● WRITTEN INSTRUCTION
Arrange the listing, starting at the line containing "Click the QR code image" and ending at the line containing "point(358,414)", as a two-column CSV with the header instruction,action. Give one row per instruction with its full text and its answer, each in a single quoted field and with line breaks replaced by spaces.
━━━━━ RECORDS SHOWN
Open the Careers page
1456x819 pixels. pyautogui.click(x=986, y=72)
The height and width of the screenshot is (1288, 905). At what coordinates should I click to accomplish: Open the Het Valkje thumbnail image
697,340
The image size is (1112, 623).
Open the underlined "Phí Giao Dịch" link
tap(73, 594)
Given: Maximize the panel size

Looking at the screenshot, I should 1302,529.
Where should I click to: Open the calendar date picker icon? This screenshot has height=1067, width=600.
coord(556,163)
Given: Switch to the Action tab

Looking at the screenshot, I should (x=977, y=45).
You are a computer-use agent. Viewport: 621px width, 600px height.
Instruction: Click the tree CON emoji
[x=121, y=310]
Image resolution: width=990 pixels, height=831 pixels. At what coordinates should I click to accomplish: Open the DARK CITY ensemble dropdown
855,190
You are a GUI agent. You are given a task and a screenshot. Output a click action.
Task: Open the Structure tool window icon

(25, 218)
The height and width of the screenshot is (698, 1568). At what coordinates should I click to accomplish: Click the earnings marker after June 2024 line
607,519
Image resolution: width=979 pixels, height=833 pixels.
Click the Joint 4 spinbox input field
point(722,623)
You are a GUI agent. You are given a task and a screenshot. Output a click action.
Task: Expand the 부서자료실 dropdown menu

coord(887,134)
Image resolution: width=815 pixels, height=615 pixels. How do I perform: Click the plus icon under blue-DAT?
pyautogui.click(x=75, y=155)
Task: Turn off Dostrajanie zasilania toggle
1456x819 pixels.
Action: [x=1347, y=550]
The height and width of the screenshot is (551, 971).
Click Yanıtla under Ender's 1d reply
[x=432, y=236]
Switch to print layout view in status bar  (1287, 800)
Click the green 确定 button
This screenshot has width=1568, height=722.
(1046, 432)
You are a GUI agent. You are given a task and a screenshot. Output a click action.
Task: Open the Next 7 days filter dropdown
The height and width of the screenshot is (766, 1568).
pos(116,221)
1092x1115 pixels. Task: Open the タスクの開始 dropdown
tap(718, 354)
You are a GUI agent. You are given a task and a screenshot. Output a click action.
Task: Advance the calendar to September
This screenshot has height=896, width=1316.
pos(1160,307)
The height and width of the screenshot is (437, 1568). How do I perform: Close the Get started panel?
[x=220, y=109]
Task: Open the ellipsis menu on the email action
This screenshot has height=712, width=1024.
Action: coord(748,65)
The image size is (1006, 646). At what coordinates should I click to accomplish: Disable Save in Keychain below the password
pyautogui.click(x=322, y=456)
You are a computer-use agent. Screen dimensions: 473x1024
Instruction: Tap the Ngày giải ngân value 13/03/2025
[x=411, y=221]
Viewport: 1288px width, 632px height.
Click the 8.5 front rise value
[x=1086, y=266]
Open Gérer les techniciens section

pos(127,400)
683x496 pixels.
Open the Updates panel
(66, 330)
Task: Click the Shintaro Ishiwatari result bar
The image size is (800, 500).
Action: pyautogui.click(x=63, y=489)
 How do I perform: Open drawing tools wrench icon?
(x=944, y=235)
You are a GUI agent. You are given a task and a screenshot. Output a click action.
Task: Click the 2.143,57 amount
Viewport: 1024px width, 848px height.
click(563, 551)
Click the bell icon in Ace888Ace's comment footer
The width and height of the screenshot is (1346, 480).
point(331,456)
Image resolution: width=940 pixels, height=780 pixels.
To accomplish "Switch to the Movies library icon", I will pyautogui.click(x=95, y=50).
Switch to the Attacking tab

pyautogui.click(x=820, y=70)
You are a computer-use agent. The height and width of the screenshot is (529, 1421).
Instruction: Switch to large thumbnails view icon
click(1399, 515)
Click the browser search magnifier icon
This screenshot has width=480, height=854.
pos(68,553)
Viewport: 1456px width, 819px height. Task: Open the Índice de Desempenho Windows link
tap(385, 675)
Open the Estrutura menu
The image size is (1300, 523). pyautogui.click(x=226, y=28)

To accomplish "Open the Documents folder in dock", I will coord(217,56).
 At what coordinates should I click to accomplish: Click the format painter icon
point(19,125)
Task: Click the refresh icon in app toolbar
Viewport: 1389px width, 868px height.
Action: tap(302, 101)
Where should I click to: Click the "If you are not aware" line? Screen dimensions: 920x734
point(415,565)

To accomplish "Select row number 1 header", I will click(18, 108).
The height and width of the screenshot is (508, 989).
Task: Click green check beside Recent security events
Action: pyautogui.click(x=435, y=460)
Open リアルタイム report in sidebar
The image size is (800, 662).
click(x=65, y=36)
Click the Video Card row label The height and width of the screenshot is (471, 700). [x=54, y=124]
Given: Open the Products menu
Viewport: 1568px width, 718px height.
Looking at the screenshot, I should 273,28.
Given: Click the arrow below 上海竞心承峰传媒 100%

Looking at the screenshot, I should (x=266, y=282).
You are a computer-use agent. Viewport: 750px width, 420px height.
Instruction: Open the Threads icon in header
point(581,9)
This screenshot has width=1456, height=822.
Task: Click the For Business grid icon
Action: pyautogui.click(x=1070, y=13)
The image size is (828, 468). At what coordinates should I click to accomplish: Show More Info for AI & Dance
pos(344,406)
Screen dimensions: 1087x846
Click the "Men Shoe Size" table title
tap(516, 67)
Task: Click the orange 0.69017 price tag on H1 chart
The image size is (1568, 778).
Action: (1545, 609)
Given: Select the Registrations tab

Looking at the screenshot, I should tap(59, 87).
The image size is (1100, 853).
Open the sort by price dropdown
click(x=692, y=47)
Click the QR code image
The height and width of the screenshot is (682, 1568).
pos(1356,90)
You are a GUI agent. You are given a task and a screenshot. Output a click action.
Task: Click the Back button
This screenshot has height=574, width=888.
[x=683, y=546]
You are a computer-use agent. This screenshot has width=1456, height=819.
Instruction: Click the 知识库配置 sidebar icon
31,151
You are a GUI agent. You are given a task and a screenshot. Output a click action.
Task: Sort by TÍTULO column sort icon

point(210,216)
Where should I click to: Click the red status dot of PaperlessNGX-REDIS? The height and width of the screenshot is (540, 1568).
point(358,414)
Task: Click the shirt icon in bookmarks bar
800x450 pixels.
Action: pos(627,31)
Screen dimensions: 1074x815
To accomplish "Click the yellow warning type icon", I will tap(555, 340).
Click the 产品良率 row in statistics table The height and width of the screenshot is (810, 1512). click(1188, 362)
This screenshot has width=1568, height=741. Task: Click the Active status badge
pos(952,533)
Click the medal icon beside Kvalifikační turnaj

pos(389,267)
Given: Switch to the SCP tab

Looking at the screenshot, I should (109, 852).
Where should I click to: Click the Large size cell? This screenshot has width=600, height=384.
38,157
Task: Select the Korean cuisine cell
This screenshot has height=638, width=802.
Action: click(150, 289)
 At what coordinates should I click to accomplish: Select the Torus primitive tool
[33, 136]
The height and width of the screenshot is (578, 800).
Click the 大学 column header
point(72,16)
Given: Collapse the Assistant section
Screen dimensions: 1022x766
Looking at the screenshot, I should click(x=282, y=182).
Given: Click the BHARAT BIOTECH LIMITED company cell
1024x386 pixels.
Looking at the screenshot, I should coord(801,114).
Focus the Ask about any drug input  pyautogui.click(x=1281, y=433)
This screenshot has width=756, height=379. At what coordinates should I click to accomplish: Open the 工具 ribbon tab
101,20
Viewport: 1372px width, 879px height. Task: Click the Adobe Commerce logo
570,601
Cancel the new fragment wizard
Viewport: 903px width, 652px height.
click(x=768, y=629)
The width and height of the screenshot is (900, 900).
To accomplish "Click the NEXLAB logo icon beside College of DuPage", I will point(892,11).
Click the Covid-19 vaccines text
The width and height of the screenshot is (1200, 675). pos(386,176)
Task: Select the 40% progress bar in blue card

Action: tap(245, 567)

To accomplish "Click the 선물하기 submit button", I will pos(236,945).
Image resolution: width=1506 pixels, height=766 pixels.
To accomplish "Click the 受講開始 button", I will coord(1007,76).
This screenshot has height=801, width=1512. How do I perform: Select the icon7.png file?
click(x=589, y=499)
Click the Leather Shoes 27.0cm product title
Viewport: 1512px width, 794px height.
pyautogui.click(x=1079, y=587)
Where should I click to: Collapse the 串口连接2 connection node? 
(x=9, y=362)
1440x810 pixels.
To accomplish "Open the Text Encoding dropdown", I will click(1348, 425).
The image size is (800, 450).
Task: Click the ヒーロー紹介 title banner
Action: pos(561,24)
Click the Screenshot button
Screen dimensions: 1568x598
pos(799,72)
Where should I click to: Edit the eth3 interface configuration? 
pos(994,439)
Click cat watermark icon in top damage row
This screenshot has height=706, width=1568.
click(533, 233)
━━━━━━━━━━
● EXERCISE OUTPUT
instruction,action
"Click the QR code image The height and width of the screenshot is (682, 1568).","pos(1356,90)"
"You are a GUI agent. You are given a task and a screenshot. Output a click action. Task: Click the Back button This screenshot has height=574, width=888.","[x=683, y=546]"
"You are a computer-use agent. This screenshot has width=1456, height=819. Instruction: Click the 知识库配置 sidebar icon","31,151"
"You are a GUI agent. You are given a task and a screenshot. Output a click action. Task: Sort by TÍTULO column sort icon","point(210,216)"
"Where should I click to: Click the red status dot of PaperlessNGX-REDIS? The height and width of the screenshot is (540, 1568).","point(358,414)"